Ironically, improvements in monitoring have led to the need to reduce the number of alarms, Cvach explains. “In healthcare we have created the perfect storm with all of these monitoring devices,” Cvach says. “Monitor alarm systems are set to be very sensitive and unlikely to miss a true event, but result in too many false positives.”

Baseline measures revealed the scope of the challenge for Johns Hopkins’ Alarms Management Committee: One 12-day alarm system analysis registered 58,764 alarms, an average of 350 per patient per day. In addition to noise reduction, the quality-improvement project sought to prevent alarm fatigue. “Frequent alarming can cause a ‘cry-wolf’ effect,” Cvach explains.

By collecting baseline measurements, defining and validating appropriate alarm settings, and working with each unit to develop an alarms improvement plan, the multidisciplinary team safely reduced the cacophony from monitors hospitalwide. Reductions ranged from 24% to 74% across units.

Andrew Currie, MS, CBET, Hopkins’ director of clinical engineering, says, “Patients and staff need a quiet environment. We are trying to reserve noisy alarms for the most important, actionable events. In some cases, units switched some lower-priority alarms to visual rather than auditory notifications.” Currie co-chairs the alarms committee with Cvach and Adam Sapirstein, MD, associate professor in the Department of Anesthesiology/Critical Care Medicine in The Johns Hopkins School of Medicine and also a faculty member in the Johns Hopkins Armstrong Institute for Patient Safety and Quality.
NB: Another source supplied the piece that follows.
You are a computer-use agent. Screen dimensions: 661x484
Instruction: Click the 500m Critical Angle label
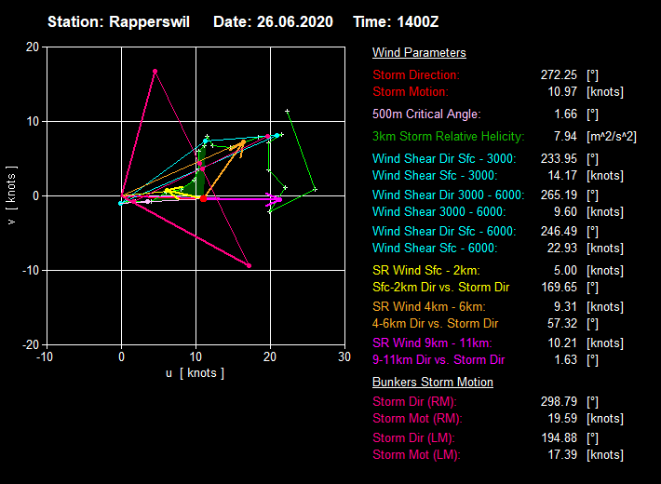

The coordinators of the effort say that partnering with leaders on each unit was essential to their success, because improvements needed to be tailored to individual settings. Currie says, “A one-size-fits-all approach would not have received the kind of support we needed to address this problem.”

Before setting out to alter alarm settings, the committee analyzed and rated each alarm based on importance and risk to ensure back-up notification systems were in place for the most critical alarms. Cvach says, “For high-priority alarm conditions, redundancy is important. Our units need multiple ways to ensure audibility of alarm signals and patient safety.”

The group’s other efforts include testing new equipment, assessing alarm management alternatives, developing new policies, creating and assessing training efforts, and considering new alarm technologies. Three postoperative care units, including an outpatient cardiac unit, are reviewing alarm management alternatives, Cvach says.

All hospital units have instituted processes including altering their alarm parameters, so they are receiving only “actionable” alarms, Cvach says. The units also implemented secondary alarm notification, so they are advised of alarms if they aren’t at the bedside, she says.

A pilot study tested use of an alarm integration system to send high priority alarm signals to cell phones or pagers carried by nurses, who, with the press of a button, can escalate the alarm to a back-up if they’re unable to respond. On one unit, high priority messages are sent to a pager that each nurse carries. On another unit, there is a single pager for the charge nurse. The investigators compared the frequency and duration of alarms. “We found a significant difference in the alarm frequency and duration when each nurse carried a pager versus just the charge nurse,” Cvach says. “There was a 23% reduction in average alarm duration time when each nurse carried a pager. When just a charge nurse carried a pager, we still saw a reduction, but just a 13% reduction in average alarm duration time.”